Le 24, Lysa Meyers, une des chercheuses d’Intego, une société de sécurité informatique spécialisée dans l’univers Mac, découvre le cheval de Troie, que DefensiveLab a envoyé à Virus Total, un site qui permet à tout internaute de passer n’importe quel fichier au travers des scanners de 41 éditeurs d’anti-virus, et que Google vient de racheter.

Le 25, Lysa Myers publie un nouveau billet expliquant comment le logiciel malveilant fonctionne, révélant qu’on y trouve des bouts de code évoquant le nom d’un concurrent italien de FinFisher, Hacking Team. Son cheval de Troie, Remote Control System Da Vinci (RCS, pour “système de contrôle à distance“), présenté comme une “suite de hacking pour l’interception gouvernementale“, se targue de pouvoir pirater n’importe quel système informatique, afin de pouvoir surveiller, espionner et récupérer tout type de données sur les ordinateurs infectés.

Des dizaines d’articles ont relayé cet été, dans la foulée, la découverte de ce nouveau cheval de Troie, surnommé Crisis par Intego, Morcut par Sophos, ou encore BackDoor.DaVinci.1 par Dr.Web -qui qualifie Hacking Team de “criminels“. Depuis, les éditeurs d’anti-virus rivalisent de communiqués pour annoncer qu’ils avaient rajouté le cheval de Troie dans la liste des logiciels malveillants, de sorte qu’ils ne puissent plus contaminer les ordinateurs de leurs clients.

Un gros requin de l’intrusion

Un gros requin de l’intrusion

En partenariat avec WikiLeaks, OWNI révèle le fonctionnement de FinFisher, l'une de ces redoutables armes d'espionnage ...

A ce jour, 26 éditeurs d’antivirus détecteraient le cheval de Troie de Hacking Team, et 36 celui de FinFisher, ce qui n’est pas sans poser quelques problèmes à ces marchands d’armes de surveillance numérique.
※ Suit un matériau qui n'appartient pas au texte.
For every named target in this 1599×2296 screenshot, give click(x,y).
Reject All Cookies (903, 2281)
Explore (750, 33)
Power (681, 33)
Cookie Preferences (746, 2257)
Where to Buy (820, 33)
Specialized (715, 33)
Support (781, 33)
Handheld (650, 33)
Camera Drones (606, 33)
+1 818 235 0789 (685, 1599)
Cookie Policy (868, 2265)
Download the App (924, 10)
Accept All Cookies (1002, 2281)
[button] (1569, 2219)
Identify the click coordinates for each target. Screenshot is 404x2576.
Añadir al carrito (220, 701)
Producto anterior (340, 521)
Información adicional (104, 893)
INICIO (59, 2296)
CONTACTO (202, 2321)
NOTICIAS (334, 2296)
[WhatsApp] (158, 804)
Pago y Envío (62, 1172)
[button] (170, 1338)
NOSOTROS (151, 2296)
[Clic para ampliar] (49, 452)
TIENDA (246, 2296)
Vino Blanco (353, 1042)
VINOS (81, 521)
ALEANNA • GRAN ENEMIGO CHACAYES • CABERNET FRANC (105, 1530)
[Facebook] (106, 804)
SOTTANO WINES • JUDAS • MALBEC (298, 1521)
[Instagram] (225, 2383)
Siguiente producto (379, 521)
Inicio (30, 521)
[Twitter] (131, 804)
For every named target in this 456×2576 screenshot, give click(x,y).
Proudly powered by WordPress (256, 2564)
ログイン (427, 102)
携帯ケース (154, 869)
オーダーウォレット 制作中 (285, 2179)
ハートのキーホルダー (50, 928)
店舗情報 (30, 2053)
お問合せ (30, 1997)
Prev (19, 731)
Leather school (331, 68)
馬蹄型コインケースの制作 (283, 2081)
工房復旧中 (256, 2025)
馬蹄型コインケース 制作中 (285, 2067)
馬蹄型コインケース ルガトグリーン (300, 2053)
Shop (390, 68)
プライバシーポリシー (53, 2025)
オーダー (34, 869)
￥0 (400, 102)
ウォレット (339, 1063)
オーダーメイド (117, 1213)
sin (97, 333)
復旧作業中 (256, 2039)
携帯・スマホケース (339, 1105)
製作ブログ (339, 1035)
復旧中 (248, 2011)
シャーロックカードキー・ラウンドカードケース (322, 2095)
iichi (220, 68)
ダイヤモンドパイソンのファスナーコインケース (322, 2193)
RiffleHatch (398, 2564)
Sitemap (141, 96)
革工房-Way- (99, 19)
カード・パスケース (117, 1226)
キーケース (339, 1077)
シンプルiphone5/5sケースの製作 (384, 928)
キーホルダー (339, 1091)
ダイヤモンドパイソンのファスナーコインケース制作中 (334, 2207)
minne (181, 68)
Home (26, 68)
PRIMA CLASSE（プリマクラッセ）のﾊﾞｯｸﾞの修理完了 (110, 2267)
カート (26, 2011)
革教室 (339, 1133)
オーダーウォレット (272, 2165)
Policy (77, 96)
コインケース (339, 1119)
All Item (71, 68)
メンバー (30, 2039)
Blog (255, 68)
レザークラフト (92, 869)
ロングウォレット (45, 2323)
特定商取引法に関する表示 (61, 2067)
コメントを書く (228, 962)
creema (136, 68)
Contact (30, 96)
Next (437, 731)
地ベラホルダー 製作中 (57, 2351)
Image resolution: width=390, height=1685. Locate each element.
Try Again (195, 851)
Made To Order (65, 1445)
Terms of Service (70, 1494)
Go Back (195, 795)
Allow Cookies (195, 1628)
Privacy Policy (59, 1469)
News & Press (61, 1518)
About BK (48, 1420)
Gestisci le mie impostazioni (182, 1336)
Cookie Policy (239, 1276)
D’une part parce que l’on en sait un peu plus sur leurs technologies, et donc comment s’en protéger, d’autre part parce qu’ils se targuaient, auprès de leurs clients, d’avoir créé des chevaux de Troie que les antivirus ne détectaient pas.

FinFisher, Hacking Team et leurs quelques concurrents défendent leurs logiciels espions en expliquant qu’ils ne le vendent qu’à des services de renseignement, forces de police et gouvernements, et qu’ils ne seraient donc utilisés que dans le cadre de la lutte contre le terrorisme ou la criminalité. On a désormais la preuve qu’ils servent aussi à espionner des défenseurs des droits humains et journalistes.

Les autorités britanniques, de leur côté, viennent d’annoncer que FinSpy avait été placé dans la liste des “technologies duales” dont l’exportation, hors union européenne, doit être dûment autorisée.

Le blocage des chevaux de Troie par les antivirus, ainsi que la décision britannique de contrôler leur prolifération, constitue un tournant. Et la facture pourrait s’avérer salée : David Vincenzetti, le fondateur de Hacking Team, avait expliqué en novembre 2011 qu’il commercialisait la licence de RCS Da Vinci pour 200 000 euros, par an. D’après Ryan Gallagher, un journaliste de Slate qui l’avait rencontré en octobre 2011, RCS a été vendu depuis 2004 “à approximativement 50 clients dans 30 pays sur les cinq continents“. FinSpy, à en croire cette proposition de contrat trouvée en mars 2011 dans l’un des bâtiments de la sécurité égyptienne après la chute du régime Moubharak, serait vendu, de son côté, près de 300 000 euros.


Image CC quantumlars du Trojan Horse de Burning Man 2011.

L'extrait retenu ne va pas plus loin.